#CPTSD #PTSD #ComplexPosttraumaticStressDisorder #MentalHealth #Recovery
CW: child abuse, suicidal ideation
She knew before I knew.
Long before the diagnosis came, she knew.
Stealthy emotional flashbacks bound and throttled me.
I didn’t know I was frozen in time.
Freeze and flight were twin captors that caught hold of me when I was born.
Generational trauma. Immediate trauma. I was in a prison I didn’t understand, much less realize that I was a resident of it. I was told to forget the violence that terrorized me. A photo taken when I was about five shows the desire for death in my eyes. That was the girl who opened the door while the car was in motion, long before child-locks and car seats were common. I understood the contempt that loomed over my existence.
A chance offer to adopt a ballerina of a dog arrived as I was getting divorced 20 years ago. She was demanding, peculiar, and needed to be tucked in just so every night. If her bed wasn’t perfect, she’d toss the covers back, come find me, and stare until I followed her back to her bed and tucked the blankets around her perfectly. The princess and the pea, only with dog beds.
As I self-medicated and dissociated for years in my fortress of solitude, she clung to my side when I was shutting down to the core of my soul. She rested her chin on my shoulder when I cried on the floor. She lay by my side after I had knee surgery, resting her face next to mine.
Her rare barks were reserved for squirrels and moments when she sensed I was regressing and needed protection.

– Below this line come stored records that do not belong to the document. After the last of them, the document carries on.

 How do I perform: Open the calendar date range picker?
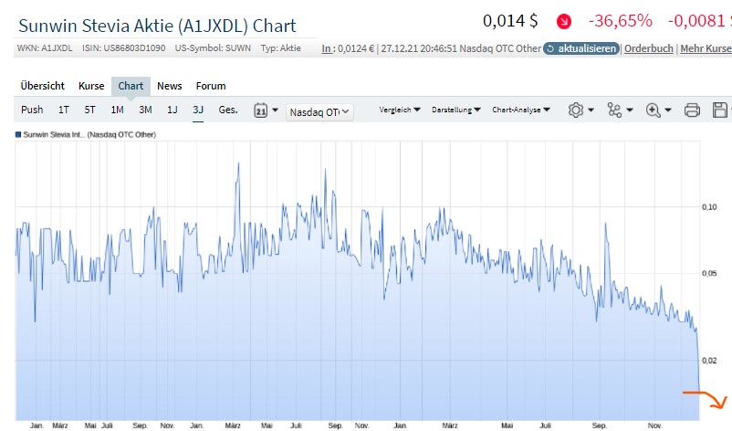260,110
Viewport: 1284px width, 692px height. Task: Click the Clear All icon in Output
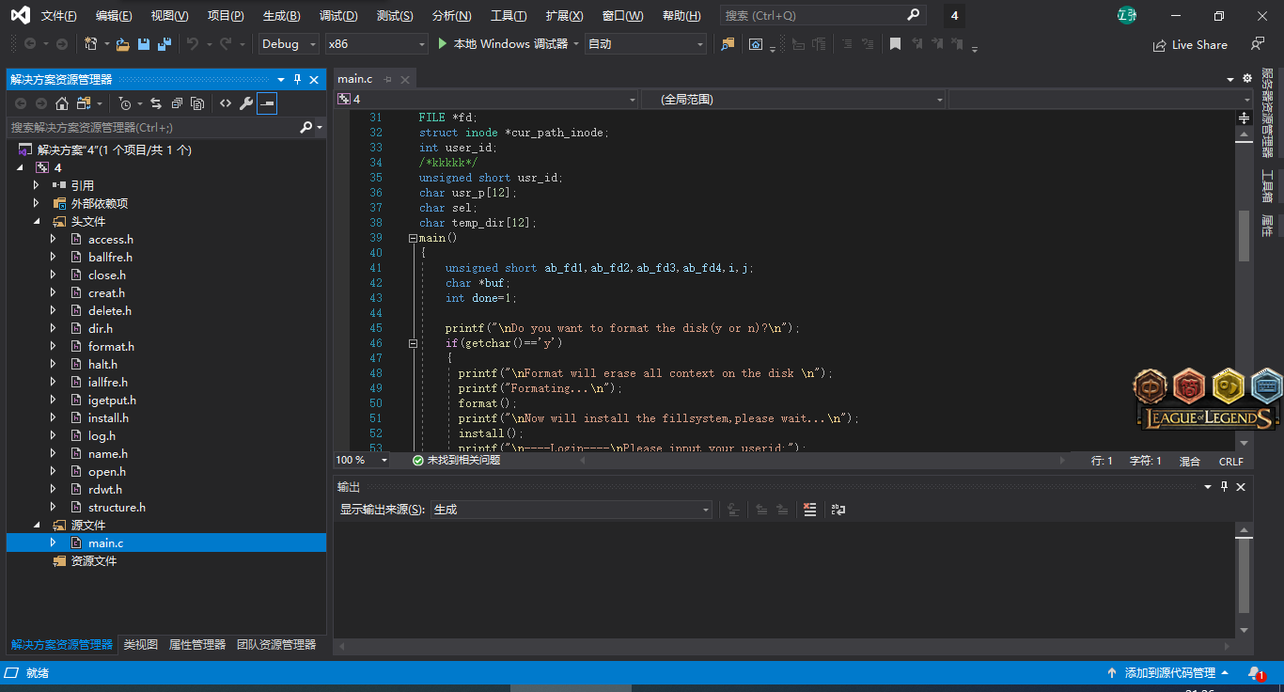810,510
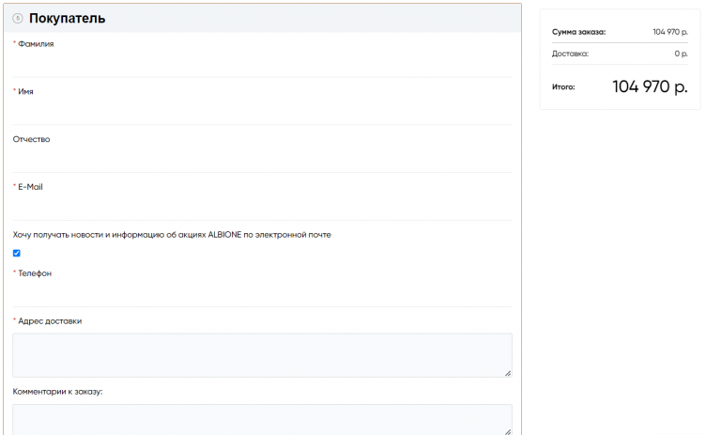Click resize handle of the comments text area

(x=508, y=431)
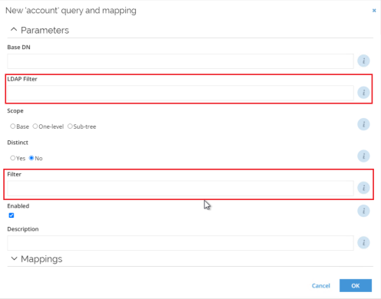Click the info icon for Enabled option
Image resolution: width=381 pixels, height=299 pixels.
pos(363,211)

Her spirit left me years ago. I’ve lived in a dogless house for 15 years. A new companion has arrived. He’s older and set in his ways. He too is peculiar and demanding, and he likes his blankets just so. He has his own emotional quirks, so we get along just fine.
He prefers rabbits to squirrels. The rabbits tease him on the other side of the fence, popping up and bouncing away at a leisurely pace. He's a real-life Scooby Doo, a big brown dog with a blue collar who’s mostly a chicken and is a thrall to scooby snacks.
He doesn’t have her extrasensory power to sense I’m upset before I realize it myself, but he does ground me to the earth. We go for our walks and immerse ourselves in nature by keeping a sharp eye out for bunnies in the back yard.
They see into us in ways that aren’t obvious, but they’re true. Sometimes they know us better than we know ourselves, and it’s healing to think that my ballerina of a dog was reassuring me when I needed it the most.